____ Page extract
What’s Next?

I’ve been telling my friends that I plan to quit music school soon.

To be honest, I always knew I was going to drop out. A degree was never the objective. Instead, I enrolled because I wanted to learn…or at least, that’s the press release. The real answer needs deep introspection, and introspection needs time that’s probably better spent studying for Solfeggio or practicing Czerny.

Time. That’s probably one of the biggest reasons I’m planning to leave UST: music school takes up so much time. And I knew this, my piano teacher repeats to me when I show up to her studio looking run down the nth week in a row. And I did know this. I knew that school would take up time, effort, that I would lose Saturdays and sleep and a whole host of other things.

I also know what a parametric EQ does and how it works. But I still struggle to use it on Garageband.

There’s a lot of difference between knowing and knowing. The latter, I guess, you can only gain through experience. I’ve been in UST for nearly two full school years. If I stick to my plan—and I don’t know if I will—then I won’t last a third. I haven’t made up my mind to quit, but I’m nearly there. The only thing holding me back from definitively making that decision is that I am just as uncertain about why I should leave as I am about why I started in the first place.

I know why I should go. I should go because I keep turning down gigs for this. I should go because I don’t get to sleep much. I should go because there are ministry opportunities that I miss out on because I’m in school on Saturdays (and what nobler thing is there to leave the conservatory for than church?). I should go because, ironically, music is taking time away from music.

But is it really?

Someone asked me—I forget who; maybe it was a lot of someones—what I planned to do after I quit UST. I think the exact phrasing was, “What’s next?” At first, I found the question odd, but then I realise that I have always had something going on. I can’t remember the last time I had Saturdays free; probably back in university, but even then I’m convinced I was probably doing something. For an introvert homebody, I don’t like staying home: I always need to be doing. And, for at least six years and maybe more, that doing has had to do with music.

Back to the question of why I enrolled in music school to begin with. The easiest answer would be that I simply traded ST for UST. The band broke up the year I got in, and school conveniently took up all the hours I would spend rehearsing in Marikina, week after week. If I’m less kind to myself, maybe I’ll even admit that getting into the conservatory was me trying to prove a point: I got in on the strength of two songs I wrote and produced all on my own, no bandmates or audio engineers or “hitmakers.” In that last, horrible year, I remember constantly feeling like I had to prove I was worth the band staying together.

My ahia would say this sounds about right, but they don’t to me. I know they’re correct, somewhere, but like I said before there’s a difference between knowing and knowing. I know what I know isn’t quite it.
I plan to at least finish my four freshman AppMaj requirements (Solo, Duo, Trio, Quartet) and my piano minor before I go. If I go. When I go. To be honest, even now, with Saturday in just a few hours and my dread of it growing, I’m still not 100% sure if I should leave or if I should stay. My old university professor—also a musician, also a current music student—shared a post that went, “When you feel like stopping, think about why you started.”
________
____ Dataset extract
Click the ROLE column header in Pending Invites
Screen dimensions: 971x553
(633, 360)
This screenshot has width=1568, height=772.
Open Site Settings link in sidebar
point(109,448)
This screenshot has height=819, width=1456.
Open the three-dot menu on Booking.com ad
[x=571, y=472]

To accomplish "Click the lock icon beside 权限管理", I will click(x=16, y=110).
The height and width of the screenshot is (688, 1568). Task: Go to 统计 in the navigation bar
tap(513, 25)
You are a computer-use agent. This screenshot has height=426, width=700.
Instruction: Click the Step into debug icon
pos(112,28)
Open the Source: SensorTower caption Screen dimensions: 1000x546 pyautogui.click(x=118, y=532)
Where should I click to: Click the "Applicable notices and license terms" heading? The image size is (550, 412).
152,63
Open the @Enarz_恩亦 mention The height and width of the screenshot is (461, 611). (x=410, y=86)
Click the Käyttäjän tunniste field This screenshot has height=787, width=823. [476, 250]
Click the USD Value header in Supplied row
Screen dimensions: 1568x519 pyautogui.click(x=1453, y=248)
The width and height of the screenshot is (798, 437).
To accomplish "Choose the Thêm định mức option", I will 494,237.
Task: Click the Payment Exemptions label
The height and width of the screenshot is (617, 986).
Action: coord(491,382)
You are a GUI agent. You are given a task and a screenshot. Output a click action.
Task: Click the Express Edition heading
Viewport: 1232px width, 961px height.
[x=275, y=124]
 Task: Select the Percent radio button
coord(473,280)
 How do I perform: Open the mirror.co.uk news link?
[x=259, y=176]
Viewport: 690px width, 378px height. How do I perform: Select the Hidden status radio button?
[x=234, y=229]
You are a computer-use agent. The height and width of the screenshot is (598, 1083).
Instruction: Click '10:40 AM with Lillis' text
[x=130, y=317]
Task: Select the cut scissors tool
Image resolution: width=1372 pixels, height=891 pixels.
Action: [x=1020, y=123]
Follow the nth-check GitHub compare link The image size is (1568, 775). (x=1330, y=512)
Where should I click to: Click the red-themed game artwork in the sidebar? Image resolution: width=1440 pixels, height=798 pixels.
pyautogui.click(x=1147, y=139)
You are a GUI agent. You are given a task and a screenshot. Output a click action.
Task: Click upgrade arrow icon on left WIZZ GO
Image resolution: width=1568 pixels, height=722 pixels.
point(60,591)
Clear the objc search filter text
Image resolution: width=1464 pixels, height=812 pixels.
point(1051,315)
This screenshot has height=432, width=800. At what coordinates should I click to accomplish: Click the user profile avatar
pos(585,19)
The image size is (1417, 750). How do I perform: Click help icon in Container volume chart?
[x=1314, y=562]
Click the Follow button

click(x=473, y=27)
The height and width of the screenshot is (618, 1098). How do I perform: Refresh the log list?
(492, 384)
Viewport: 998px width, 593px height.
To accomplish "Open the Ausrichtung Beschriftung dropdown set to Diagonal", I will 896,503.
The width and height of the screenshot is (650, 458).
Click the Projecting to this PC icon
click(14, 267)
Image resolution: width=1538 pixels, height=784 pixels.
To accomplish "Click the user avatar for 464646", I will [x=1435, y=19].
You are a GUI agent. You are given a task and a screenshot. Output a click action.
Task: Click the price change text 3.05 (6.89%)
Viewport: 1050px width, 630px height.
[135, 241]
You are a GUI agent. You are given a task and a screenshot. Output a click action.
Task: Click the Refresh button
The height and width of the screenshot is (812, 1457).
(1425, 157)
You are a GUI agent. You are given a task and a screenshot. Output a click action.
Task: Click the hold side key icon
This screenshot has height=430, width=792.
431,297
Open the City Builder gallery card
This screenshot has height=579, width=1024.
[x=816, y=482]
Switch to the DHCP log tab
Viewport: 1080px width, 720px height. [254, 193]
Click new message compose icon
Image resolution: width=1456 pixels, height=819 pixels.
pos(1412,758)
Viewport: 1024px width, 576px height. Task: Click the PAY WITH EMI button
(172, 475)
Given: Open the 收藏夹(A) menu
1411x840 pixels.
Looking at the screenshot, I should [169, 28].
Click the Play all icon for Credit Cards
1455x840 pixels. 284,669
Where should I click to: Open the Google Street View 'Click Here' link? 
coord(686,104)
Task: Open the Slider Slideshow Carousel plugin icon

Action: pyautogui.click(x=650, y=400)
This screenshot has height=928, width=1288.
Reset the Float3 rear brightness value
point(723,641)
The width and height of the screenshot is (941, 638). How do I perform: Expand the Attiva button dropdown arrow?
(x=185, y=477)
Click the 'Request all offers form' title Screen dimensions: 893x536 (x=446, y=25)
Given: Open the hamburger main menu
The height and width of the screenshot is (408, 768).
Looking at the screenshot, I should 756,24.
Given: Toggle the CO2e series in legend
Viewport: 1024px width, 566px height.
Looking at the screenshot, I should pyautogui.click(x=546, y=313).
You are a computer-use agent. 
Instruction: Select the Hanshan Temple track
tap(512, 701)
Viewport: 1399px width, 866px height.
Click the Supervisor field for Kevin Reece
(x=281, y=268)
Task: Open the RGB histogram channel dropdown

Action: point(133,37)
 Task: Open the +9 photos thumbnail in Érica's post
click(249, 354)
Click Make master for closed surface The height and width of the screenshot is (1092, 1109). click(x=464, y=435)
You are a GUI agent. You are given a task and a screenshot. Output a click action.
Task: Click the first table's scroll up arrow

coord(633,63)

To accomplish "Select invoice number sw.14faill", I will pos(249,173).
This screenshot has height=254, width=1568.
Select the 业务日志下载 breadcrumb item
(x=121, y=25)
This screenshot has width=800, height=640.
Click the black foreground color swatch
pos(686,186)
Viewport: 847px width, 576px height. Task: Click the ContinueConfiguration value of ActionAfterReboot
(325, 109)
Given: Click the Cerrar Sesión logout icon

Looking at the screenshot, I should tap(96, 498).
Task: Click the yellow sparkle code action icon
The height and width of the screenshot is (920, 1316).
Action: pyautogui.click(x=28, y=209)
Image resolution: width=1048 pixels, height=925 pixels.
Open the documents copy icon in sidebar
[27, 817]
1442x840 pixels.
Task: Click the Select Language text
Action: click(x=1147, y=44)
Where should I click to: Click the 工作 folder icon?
________
_Exercise set_:
**1.** Answer these questions about the music-school essay, one per line:
(a) How long has the writer been at UST?
(b) What are the four freshman AppMaj requirements the writer plans to finish?
(c) Where did the band rehearse each week?
**2.** Extract every line of the listing that contains the string "field", and treat case as significant.

_Results by task_:
**1.**
(a) Nearly two full school years.
(b) Solo, Duo, Trio, and Quartet.
(c) Marikina.

**2.**
Click the Käyttäjän tunniste field This screenshot has height=787, width=823. [476, 250]
Click the Supervisor field for Kevin Reece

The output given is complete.